# Can my hive survive through winter without a queen?



## jcolon (Sep 12, 2014)

Wait for the new queen and feed.


----------



## Steven T Ruddy (Mar 12, 2013)

jcolon said:


> Wait for the new queen and feed.


OK When should I check again? I'm a little worried nothing will happen. The caps looks awfull dark brown. Also what if she doesn't hatch?


----------



## jwcarlson (Feb 14, 2014)

Any pics?

How many frames were the bees covering?


----------



## jcolon (Sep 12, 2014)

All you can do is wait right now and cross your fingers. If there's a viable queen and drones out there, nature will take its course. Pics will help.


----------



## Steven T Ruddy (Mar 12, 2013)

jwcarlson said:


> Any pics?
> 
> How many frames were the bees covering?


I would say maybe 3 frames worth, max ,could be covered if all that were at home and were put together. None of the frames were completely covered. I'll get pics tomorrow. thx


----------



## Steven T Ruddy (Mar 12, 2013)
■ ■ ■
SHORT PROBLEM 1> In the thread about a queenless hive, how many frames does Steven T Ruddy think the bees could cover?
SHORT PROBLEM 2> Print the part of the thread about a queenless hive between "## jwcarlson (Feb" and "Pics will help.", inclusive.
The items that come next play no part in this.

ENTRIES SUPPLIED>
■ ■ ■
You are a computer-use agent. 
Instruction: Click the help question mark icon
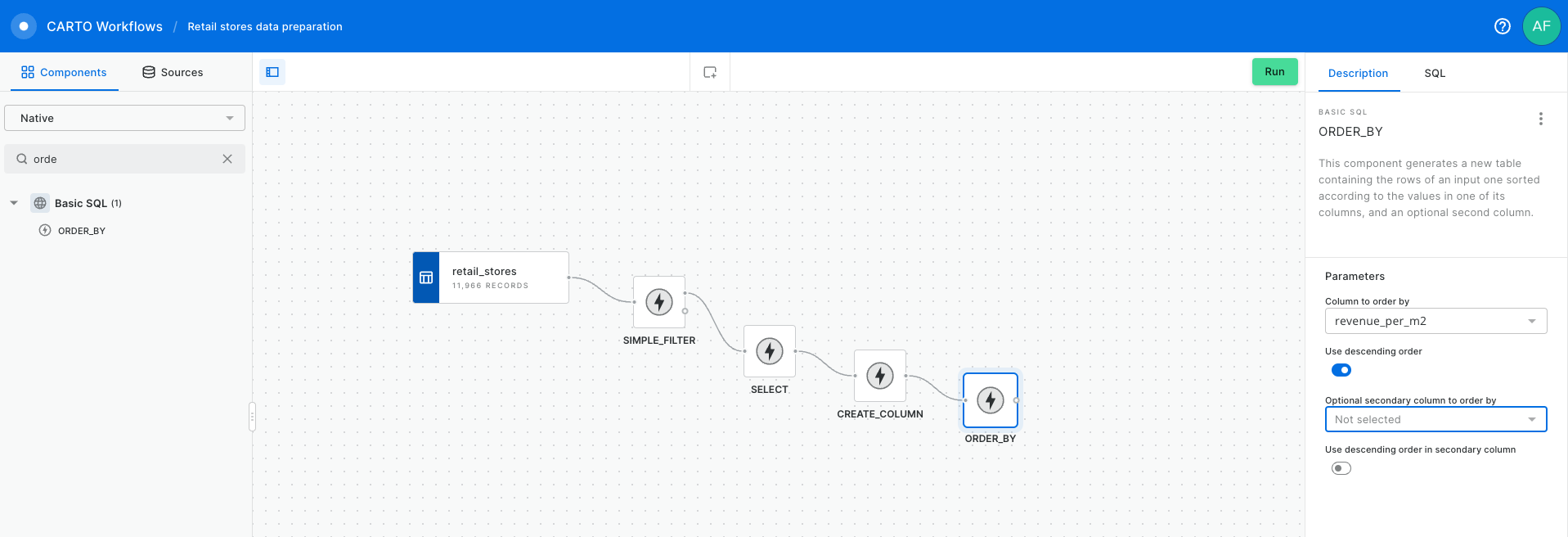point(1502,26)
■ ■ ■
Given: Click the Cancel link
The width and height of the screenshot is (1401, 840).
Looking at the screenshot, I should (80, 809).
■ ■ ■
WRITTEN ANSWER 1> At most about 3 frames, if all the bees were home and put together.

WRITTEN ANSWER 2>
## jwcarlson (Feb 14, 2014)

Any pics?

How many frames were the bees covering?


----------



## jcolon (Sep 12, 2014)

All you can do is wait right now and cross your fingers. If there's a viable queen and drones out there, nature will take its course. Pics will help.